Before I continue, I must admit to almost seeing a movie in a theater alone. I received a free pass to see Starship Troopers years ago, and went to a matinee on my day off. I say almost because the film broke halfway through and I left, spared from further exposure to Paul Verhoeven’s blood-soaked imagination and Casper Van Dien’s unnaturally large teeth. I think it was the universe’s way of showing me the error of my ways. I listened, and never broke that rule again.

Folks, when you go to the movies, you’re supposed to go with someone — that’s the rule. Take your spouse or other loved ones or close friends. If they can’t go for whatever reason, or if you can’t find anyone else, the solution is simple: you don’t go.

I know it sounds like I’m being unduly harsh, but remember — I’m just the messenger here. I didn’t make the rule.

I remember years ago when I knew nobody wanted to go see Vertical Limit with me. “It’ll suck,” they said, “and you know it.” There was no convincing them, and so I waited until it came out on DVD. I watched it at home for half the price of a theater ticket, and I didn’t have to look at an eighteen-foot-tall Chris O’Donnell on the big screen. Yes, it sucked just as my friends predicted. More importantly, though, I wasn’t breaking the rule.

Recently, the importance of this rule was driven home to me when a group of us went to see a late-night screening of Wallace and Gromit: The Curse of the Were-Rabbit. As we took our seats, I noticed there was only one guy in the row behind us.

I was immediately suspicious of him. After all, what kind of guy goes to an animated film by himself at ten o’clock at night? A late thirties white male with thinning hair and a compensatory goatee, he certainly fit every stereotype I’ve ever imagined. He wore a black “Spiderman vs.
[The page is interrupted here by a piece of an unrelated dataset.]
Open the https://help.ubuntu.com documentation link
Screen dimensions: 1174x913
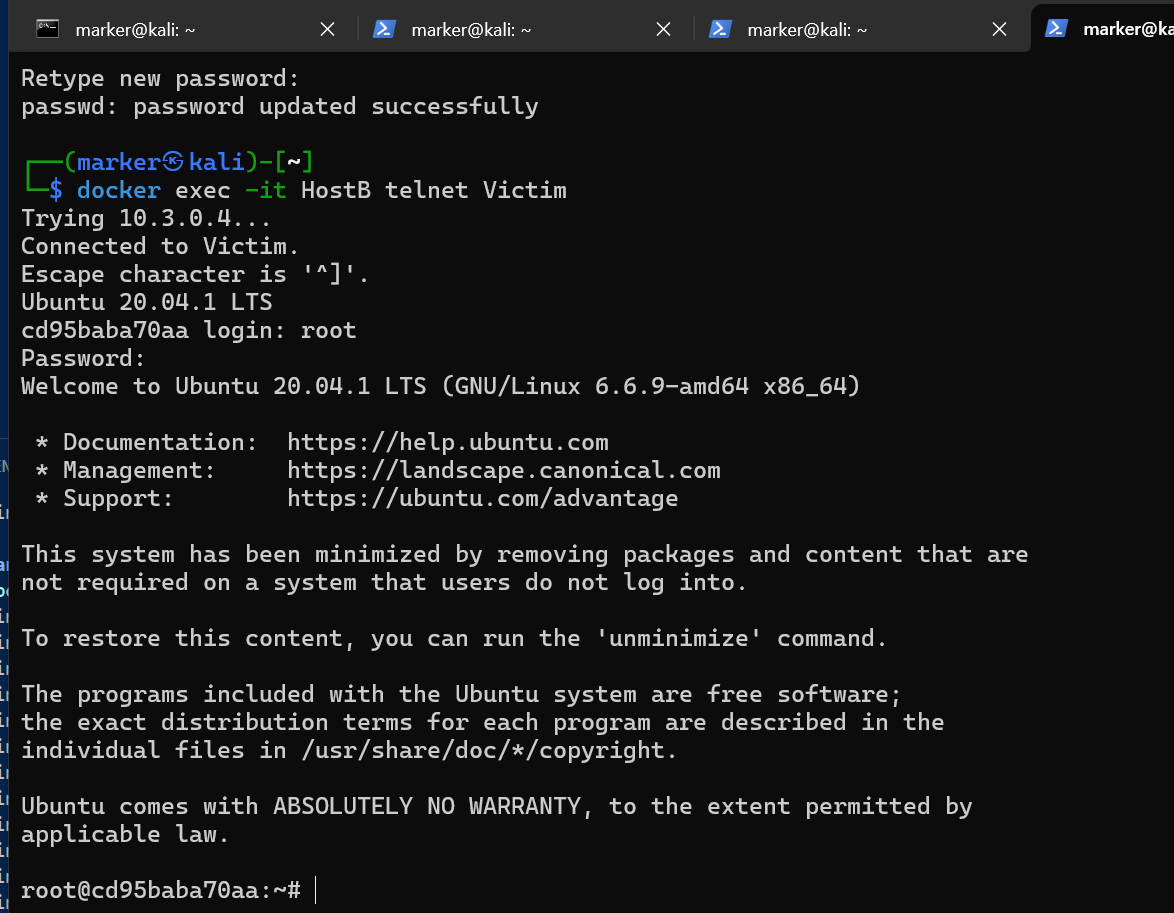tap(447, 442)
Venom” t-shirt underneath an unbuttoned black silk shirt with blue flames around the edges — clearly his “cool” shirt. (This raises another question: who dresses up in their coolest to go sit in a darkened theater alone?)

Were-Rabbit being targeted mainly at a younger crowd, the previews were mostly of upcoming animated and other kid-friendly films. This guy started laughing hysterically at the previews, and it continued throughout the feature film. Laughing in and of itself is not a crime at the movies, but this guy’s laughter was unusually loud and somewhat startling.

To make matters worse, his obnoxious laughter was punctuated by equally loud, occasionally profanity-laced comments to nobody in particular. Being at a later show, there were mostly adults in the theater. There were, however, a fair number of kids there with their parents, and I thought he was way out of line. Just as I began to think that his actions couldn’t get any stranger, he began clapping in apparent delight when he saw something he liked on the screen.

I gave him the “over the shoulder silent glare,” but to no avail. He didn’t even notice me. He was silent for a time; until the Were-Rabbit let out a loud belch. He snorted loudly, and then burst into more fits of laughter. I looked back at him again, and this time he was literally sitting on the edge of his seat, a childlike wonder on his face, as he was fixated on the movie. Now, childlike wonder is cute when seen in those under the age of ten, you know — children. In anyone over the age of thirty, it’s just creepy.

At that point, I gave up on expending my energies in worrying about him. This guy was obviously off in his own world, and there was no reaching him.

Folks, do you really want to be associated with a guy like that? I beg you, if you can’t find a movie-going companion, please — STAY HOME! It’ll just be better for everyone concerned.